Firstly, a more top-down structured path where you map your firm’s key workflows, then you shadow different professionals to understand variants thereof, to then codify and translate them into best-practice skills.
Secondly, a more bottom-up democratized path where everyone can create their own skills for whatever workflow comes to mind. If individuals feel that specific skills might be useful for others in their firm, they can submit it to a central reviewer (to ensure no personal information or structural vulnerabilities get introduced) who then makes it available for the broader firm.
While the first path has higher signal to noise ratio, the second drives more creativity and inspiration, and based on my own experience a shorter time to efficiency across the firm.

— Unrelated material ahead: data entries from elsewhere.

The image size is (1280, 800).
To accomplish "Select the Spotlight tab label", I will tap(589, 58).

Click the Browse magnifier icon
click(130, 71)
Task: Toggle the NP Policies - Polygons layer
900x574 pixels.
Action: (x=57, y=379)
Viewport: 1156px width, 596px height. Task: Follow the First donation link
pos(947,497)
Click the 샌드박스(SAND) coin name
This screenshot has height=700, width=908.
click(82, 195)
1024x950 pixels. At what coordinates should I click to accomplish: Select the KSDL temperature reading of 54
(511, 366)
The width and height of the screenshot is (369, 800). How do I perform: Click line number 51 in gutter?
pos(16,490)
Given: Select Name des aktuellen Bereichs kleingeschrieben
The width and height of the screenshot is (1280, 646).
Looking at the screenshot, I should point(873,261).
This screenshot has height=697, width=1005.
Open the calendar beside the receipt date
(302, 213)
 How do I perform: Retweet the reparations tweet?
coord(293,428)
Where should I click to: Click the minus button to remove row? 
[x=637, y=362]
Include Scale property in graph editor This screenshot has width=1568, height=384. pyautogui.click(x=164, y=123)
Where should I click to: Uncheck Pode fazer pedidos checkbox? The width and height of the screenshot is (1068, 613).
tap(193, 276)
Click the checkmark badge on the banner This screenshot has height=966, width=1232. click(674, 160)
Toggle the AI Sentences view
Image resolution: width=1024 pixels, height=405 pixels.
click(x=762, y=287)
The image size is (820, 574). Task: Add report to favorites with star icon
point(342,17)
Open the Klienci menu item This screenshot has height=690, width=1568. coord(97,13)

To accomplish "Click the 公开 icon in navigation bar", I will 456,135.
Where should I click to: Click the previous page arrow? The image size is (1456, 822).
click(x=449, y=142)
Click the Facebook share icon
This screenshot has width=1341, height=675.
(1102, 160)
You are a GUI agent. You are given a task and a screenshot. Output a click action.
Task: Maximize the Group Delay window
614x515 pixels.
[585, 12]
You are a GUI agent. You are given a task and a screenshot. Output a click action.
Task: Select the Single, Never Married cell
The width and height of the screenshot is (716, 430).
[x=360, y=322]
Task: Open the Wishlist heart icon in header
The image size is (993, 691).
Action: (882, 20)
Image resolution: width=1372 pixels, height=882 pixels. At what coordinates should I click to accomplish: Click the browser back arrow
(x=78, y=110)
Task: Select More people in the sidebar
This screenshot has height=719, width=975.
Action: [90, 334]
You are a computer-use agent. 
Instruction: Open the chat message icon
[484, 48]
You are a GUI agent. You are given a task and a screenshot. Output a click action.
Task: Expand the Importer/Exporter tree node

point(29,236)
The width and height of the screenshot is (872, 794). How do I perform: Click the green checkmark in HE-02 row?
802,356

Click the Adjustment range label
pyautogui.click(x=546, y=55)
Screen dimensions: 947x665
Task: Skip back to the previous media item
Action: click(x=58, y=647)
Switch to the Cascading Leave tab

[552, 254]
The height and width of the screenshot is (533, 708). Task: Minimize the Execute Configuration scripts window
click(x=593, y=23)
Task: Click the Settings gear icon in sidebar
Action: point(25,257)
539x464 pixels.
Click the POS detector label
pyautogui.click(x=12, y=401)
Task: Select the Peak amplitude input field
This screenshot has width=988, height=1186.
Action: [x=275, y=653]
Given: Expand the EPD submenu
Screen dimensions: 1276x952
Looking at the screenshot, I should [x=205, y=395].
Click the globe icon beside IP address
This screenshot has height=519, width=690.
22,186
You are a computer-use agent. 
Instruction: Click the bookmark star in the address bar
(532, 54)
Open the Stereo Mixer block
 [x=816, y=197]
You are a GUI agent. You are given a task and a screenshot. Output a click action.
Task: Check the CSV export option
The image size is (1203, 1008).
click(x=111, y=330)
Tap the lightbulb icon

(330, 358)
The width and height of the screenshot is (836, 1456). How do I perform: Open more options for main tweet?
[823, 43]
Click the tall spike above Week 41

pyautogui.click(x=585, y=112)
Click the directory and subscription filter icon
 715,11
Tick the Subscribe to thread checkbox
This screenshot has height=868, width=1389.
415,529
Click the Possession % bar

In either case, the skills can be rolled out via shared Git repos or enterprise managed settings and org-wide rollout plans.
The real AI strategy

The tempting move is to treat AI as a layer of generic intelligence sprinkled across the firm.
The better move is more boring and far more durable. Teach the machine how your firm actually works.
Your advantage will not come from the model you license, because your competitor is licensing the same one. It will come from the judgment you make reusable before they do.
Every firm already has a method. Most of it is invisible, sitting in old memos, Slack threads, reference calls, and the heads of the people who know how the work really gets done.
Skills make that method visible. A skill library turns it into the asset it should have been all along.